This week, Senator Chuck Grassley (R-IA) sent a letter to the Secretary of Health and Human Services and FDA Commissioner declaring support for the Trump administration’s drug importation plan but warning about the need to up our game inspecting foreign drug manufacturing establishments. Grassley cautioned that the U.S. must ensure new imports are properly tracked and traced within the supply chain. While there are some details in Grassley’s recently stated position that are a bit blurry, the essence of what the senator is saying is very good. We can use global trade to force down prices on prescription drugs in the U.S. while continuing to work on and improve the safety of our already-existing global pharmaceutical supply.
Senator Grassley has vociferously supported drug importation for a long time. As reported in The Hill in 2012, he was intensely critical of President Obama for going back on his 2008 campaign promise to support dug importation:
“[Obama] shouldn’t have made a deal with the pharmaceutical companies on Obamacare two years ago…Imports create competition and keep domestic industry more responsive to consumers…Consumers in the United States pay far more for prescription drugs than those in other countries.”
In 2015, Sen. Grassley and the late great Senator John McCain (R-AZ) sent a letter to Obama’s HHS Secretary asking her to expressly permit individuals to directly import certain medications for personal use where there is no competition in the U.S. market.
Sen. Grassley is also the author of importation bills to make it expressly legal for Americans to import medications directly from pharmacies in Canada. Currently, the Safe and Affordable Drugs from Canada Act of 2019, S61, has 11 co-sponsors.
But Grassley’s championing of importation doesn’t end there! Troubled by reports of the FDA seizing prescription drug orders from American patients and enforcement actions against companies that help people purchase lower-cost, imported medicines, Sen. Grassley teamed up with Sen. Amy Klobuchar in 2017 to send a letter to former FDA Commissioner Gottlieb:
“We are concerned that the Food and Drug Administration (FDA) may be taking actions to scale back the agency’s ‘non-enforcement policy’ that currently allows for limited importation of prescription drugs.”

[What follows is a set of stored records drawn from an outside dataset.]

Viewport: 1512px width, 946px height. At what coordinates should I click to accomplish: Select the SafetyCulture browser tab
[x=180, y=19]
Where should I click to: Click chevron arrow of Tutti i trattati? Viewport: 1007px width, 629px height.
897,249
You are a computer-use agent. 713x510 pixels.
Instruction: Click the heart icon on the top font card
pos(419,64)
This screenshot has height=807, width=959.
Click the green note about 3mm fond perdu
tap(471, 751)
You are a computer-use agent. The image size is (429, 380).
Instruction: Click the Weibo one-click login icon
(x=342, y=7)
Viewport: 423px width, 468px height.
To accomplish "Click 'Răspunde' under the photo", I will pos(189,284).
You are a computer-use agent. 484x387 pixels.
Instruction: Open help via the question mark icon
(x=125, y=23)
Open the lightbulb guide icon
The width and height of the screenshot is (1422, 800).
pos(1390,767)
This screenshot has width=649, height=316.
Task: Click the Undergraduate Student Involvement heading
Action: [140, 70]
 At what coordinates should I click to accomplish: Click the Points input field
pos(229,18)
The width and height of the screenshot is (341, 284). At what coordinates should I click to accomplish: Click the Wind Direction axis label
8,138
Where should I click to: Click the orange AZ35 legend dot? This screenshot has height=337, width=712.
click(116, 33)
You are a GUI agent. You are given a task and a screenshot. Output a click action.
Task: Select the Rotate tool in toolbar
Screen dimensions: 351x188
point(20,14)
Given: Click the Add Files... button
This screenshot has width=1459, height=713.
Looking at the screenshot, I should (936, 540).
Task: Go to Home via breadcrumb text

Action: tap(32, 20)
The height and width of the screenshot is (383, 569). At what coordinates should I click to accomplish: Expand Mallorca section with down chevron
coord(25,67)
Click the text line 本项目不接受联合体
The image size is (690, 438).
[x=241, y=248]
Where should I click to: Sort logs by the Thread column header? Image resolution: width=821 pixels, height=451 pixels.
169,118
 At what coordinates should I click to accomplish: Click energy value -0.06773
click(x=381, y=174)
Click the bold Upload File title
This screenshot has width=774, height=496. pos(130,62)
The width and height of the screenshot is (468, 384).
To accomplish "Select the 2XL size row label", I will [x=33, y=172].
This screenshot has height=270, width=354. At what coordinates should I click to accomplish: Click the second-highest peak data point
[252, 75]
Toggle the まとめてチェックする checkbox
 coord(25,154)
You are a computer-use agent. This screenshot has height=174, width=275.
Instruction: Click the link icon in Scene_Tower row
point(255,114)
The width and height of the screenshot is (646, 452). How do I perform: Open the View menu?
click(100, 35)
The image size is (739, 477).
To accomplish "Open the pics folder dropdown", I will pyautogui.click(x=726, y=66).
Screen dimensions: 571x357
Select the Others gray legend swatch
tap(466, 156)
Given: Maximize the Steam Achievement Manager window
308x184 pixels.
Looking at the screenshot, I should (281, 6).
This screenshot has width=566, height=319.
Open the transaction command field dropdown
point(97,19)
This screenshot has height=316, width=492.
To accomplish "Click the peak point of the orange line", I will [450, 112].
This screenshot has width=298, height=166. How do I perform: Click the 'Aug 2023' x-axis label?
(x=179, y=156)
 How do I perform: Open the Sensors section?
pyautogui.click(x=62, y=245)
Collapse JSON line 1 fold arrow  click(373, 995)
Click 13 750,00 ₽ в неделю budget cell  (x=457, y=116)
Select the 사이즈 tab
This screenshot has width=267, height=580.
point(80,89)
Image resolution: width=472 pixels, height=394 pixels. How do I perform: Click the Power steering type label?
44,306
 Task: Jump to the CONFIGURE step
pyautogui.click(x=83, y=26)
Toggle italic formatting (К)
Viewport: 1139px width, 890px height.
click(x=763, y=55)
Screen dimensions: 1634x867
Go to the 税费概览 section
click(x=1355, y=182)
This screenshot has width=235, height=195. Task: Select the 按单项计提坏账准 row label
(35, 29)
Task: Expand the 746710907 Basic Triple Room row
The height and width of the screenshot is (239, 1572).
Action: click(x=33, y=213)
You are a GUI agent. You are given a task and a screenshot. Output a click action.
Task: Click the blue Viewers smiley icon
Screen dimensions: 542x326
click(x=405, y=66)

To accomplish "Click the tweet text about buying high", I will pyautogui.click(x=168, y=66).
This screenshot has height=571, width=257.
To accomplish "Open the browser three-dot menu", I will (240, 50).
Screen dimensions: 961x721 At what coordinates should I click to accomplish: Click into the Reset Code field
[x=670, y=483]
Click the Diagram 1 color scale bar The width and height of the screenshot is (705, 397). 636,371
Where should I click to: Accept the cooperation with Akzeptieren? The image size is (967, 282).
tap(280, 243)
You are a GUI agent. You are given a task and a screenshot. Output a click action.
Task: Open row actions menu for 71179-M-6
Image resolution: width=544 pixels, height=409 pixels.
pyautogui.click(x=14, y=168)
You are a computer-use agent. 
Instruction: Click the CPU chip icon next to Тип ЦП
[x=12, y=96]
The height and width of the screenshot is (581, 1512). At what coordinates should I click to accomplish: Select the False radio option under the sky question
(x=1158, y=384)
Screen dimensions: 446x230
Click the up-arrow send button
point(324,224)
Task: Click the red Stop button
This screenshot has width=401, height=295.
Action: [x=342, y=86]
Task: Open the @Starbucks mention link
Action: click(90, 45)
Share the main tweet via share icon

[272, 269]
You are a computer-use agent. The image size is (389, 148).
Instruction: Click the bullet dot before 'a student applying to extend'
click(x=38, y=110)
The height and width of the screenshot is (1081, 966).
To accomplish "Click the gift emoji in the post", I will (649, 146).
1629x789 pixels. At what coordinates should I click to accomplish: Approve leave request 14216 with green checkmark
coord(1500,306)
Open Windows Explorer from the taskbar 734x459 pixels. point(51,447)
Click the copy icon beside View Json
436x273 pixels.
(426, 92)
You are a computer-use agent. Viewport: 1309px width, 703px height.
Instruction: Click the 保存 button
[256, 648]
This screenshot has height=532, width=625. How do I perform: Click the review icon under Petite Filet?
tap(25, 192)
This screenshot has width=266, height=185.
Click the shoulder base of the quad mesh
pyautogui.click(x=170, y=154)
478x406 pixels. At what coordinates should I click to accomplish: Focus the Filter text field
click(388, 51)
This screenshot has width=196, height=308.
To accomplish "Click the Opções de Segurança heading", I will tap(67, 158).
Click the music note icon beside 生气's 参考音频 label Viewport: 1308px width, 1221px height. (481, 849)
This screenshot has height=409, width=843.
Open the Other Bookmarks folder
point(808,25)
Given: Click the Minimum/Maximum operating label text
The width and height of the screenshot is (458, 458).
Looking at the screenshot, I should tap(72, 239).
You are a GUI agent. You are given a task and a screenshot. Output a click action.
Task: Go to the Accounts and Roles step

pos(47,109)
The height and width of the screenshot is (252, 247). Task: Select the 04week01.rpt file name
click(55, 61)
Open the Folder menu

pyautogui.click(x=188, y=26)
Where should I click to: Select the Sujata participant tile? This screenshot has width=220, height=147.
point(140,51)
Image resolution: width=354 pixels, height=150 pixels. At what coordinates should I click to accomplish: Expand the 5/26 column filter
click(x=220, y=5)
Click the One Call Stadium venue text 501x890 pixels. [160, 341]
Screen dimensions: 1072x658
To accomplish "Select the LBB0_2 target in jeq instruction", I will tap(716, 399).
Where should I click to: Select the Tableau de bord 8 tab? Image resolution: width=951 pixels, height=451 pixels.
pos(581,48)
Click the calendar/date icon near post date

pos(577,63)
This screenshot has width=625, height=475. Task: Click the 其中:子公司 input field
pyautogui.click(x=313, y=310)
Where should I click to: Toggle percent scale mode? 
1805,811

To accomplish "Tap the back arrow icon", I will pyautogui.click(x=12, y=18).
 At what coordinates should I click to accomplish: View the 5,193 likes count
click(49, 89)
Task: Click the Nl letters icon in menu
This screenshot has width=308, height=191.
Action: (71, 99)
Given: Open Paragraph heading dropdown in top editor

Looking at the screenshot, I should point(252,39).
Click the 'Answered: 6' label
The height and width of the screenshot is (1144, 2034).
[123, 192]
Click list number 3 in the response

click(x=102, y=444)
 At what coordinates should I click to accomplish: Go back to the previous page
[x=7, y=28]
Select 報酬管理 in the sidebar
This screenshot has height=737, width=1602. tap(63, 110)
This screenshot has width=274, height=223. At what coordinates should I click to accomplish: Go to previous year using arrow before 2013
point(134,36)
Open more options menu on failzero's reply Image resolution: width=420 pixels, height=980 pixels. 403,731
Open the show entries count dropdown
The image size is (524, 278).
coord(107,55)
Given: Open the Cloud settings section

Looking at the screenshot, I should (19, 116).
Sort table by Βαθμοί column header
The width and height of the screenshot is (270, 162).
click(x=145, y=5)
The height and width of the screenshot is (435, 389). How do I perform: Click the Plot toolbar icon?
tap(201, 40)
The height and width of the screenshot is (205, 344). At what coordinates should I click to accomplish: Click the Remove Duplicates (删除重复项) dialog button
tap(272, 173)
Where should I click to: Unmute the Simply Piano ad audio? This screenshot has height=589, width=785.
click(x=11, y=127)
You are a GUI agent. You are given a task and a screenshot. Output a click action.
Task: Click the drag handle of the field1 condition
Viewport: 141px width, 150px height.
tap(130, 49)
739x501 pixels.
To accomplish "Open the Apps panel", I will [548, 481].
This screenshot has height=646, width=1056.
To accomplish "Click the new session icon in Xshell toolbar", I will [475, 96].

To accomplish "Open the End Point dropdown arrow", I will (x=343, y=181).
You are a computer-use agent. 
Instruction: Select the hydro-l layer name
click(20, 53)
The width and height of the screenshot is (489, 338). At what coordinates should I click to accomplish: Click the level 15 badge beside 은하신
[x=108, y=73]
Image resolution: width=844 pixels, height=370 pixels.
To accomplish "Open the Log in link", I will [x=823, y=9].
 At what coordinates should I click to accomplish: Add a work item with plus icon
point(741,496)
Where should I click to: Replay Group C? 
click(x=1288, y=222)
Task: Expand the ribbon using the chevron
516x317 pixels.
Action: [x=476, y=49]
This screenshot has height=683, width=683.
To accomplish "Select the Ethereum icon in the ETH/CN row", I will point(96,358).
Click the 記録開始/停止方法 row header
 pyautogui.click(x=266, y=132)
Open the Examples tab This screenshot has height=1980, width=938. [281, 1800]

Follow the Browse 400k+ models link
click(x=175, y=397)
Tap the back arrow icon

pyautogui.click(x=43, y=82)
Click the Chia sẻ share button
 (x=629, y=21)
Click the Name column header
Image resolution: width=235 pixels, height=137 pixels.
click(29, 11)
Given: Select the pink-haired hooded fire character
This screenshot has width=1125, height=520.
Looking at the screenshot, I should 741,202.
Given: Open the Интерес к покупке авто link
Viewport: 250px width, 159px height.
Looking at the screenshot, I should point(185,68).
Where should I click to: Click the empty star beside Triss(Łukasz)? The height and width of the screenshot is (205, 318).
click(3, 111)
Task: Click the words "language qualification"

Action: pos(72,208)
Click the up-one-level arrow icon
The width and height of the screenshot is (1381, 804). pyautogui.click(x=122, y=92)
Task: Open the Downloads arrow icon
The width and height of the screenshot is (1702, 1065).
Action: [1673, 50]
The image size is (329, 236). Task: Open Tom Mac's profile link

Grassley’s Focus on Drug Safety in Supporting Importation
This week, Grassley raised drug safety and quality issues related to President Trump’s importation plan. The timing of Grassley’s latest concern about the safety of imported drugs is surprising. You have an administration for the first time admitting to the American people that importation of lower-cost drugs can be done safely.
Grassley’s support for importation had all along been premised on this fact: Americans can get cheaper medicines in Canada without any greater risk than found in a U.S. pharmacy.
Now, perhaps because importation seems like it has real momentum, Grassley is raising concerns about our ability to effectively implement track and trace, but more so about inspections of foreign drug establishments, especially ones making active pharmaceutical ingredients used to make finished drug products for the U.S. market.
In terms of track-and-trace, authorized repackagers and re-labelers can add serialization to newly permitted imported products. Documenting the supply chain from foreign manufacturer to U.S. wholesaler in accordance with U.S. law – track and trace – is how we do importation now. Jane Horvath, a public policy expert on healthcare financing, states this perfectly in comments that appear in her recent op-ed in Stat News:
“As long as there is a verifiable paper trail of transactions and handling back to the manufacturing plant, serialization could occur at the time the product is relabeled for sale in the US. That trail back through supply chain to the manufacturing plant could be paper or electronic. It will be a condition of the contract between a state and its suppliers.”
Sen. Grassley’s concerns are greater when it comes to FDA inspections for drug manufacturing in foreign countries. But he’s calling for something very specific: surprise inspections. Until 2013, the FDA largely announced and planned inspections of foreign drug manufacturing plants. For a few years, under the Obama administration, the FDA was carrying out more surprise inspections in India, and it had led us to a better place in that we were uncovering problems and sending out more warning letters to discipline drug companies. For reasons that are not clear, the surprise inspections stopped in 2015. Grassley is saying he wants to re-start them. And that’s a good idea.
But taking steps to up our game on FDA foreign inspections should not slow us down on moving forward with Trump’s and other drug importation ideas. As Sen. Grassley stated, our medications in the U.S. are mostly made with foreign pharmaceutical ingredients – 80% – and most from India and China. Furthermore, 70% of popular brand name drugs are not made in the U.S. Doing a better job to ensure those ingredients are safe must not stop our momentum to help Americans obtain lower-cost, safe and effective drugs right now.
Our pharmaceutical supply is global, and we already rely on drug importation. The drug companies sell the same drugs cheaper in other countries and try to do whatever they can to prevent Americans from accessing those lower prices. It’s time to stop letting the drug companies control distribution of their products once they are sold to the first buyer, which works to the grave detriment of American patients.
I hope Sen. Grassley keeps carrying the torch on drug importation, while pushing forward on track and trace and surprise drug establishment inspections.
We can improve savings and safety at the same time.